AGENTIC WORKFLOW PRODUCTION READINESS CHECKLIST (2026)

Use this checklist to take one agentic workflow from prototype to production with bounded autonomy.

1) SCOPE & SUCCESS CRITERIA
- Pick ONE workflow (not a platform). Define the start and end state.
- Write 3 metrics with targets:
  - Success rate (e.g., 85% of runs complete without human edits)
  - Escalation rate (e.g., <10% routed to humans)
  - p95 time-to-resolution (e.g., <45s) and p95 cost-per-success (e.g., <$0.25)
- Define “never events” (e.g., refund above $50, email external domains, export PII).

2) TOOLING CONTRACTS (MOST IMPORTANT)
- For each tool, specify:
  - JSON schema for inputs/outputs, including required fields
  - Error codes (auth, not-found, validation, rate-limit)
  - Idempotency key behavior (required for writes)
  - Timeouts and retry policy (max retries, backoff)
- Prefer fewer, higher-level tools over many granular tools.

3) PERMISSIONS & IDENTITY
- No shared credentials.
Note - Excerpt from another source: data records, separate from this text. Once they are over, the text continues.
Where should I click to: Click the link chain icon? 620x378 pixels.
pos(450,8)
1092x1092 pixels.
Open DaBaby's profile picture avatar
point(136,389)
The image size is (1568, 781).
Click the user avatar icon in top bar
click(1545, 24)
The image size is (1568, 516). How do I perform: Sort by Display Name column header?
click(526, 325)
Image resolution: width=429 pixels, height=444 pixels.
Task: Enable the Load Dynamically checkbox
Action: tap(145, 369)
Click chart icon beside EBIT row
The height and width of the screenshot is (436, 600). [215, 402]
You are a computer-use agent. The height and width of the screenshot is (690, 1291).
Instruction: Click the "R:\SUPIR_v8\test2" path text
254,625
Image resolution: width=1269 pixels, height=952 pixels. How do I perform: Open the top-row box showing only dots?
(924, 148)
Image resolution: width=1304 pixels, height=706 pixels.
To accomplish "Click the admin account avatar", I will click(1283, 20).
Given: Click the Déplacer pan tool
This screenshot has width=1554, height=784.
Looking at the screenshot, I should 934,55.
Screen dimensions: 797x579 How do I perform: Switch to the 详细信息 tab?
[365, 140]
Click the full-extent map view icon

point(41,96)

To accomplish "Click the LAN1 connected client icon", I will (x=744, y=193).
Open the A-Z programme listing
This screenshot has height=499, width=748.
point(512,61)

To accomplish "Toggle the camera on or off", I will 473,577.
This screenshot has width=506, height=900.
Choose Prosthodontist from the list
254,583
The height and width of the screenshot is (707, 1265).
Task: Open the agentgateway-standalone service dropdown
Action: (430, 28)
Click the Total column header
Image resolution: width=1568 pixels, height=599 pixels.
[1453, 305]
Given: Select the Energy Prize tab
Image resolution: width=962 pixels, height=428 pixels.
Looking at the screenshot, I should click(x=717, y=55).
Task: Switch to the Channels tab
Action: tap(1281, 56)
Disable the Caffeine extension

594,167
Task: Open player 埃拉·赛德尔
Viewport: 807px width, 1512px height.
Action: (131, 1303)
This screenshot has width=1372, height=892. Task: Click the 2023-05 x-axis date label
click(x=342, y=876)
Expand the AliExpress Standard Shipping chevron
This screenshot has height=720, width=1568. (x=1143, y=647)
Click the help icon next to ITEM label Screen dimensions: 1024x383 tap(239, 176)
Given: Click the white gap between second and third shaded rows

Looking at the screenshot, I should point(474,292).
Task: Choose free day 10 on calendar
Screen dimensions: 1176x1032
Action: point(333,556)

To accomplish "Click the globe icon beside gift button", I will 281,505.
Use service principals with least privilege.
- If user-delegated actions are needed, map agent actions to user identity.
- Separate READ authority from WRITE authority (different tools/scopes).
- Add a “break-glass” path for elevated actions with explicit approval.

4) POLICY-AS-CODE GUARDRAILS
- Implement pre-tool and post-tool checks for:
  - Money movement thresholds
  - External communication restrictions
  - Data export / PII handling
  - Allowed objects/fields in systems like Salesforce, Jira, ServiceNow
- Store policies in version control and require code review for changes.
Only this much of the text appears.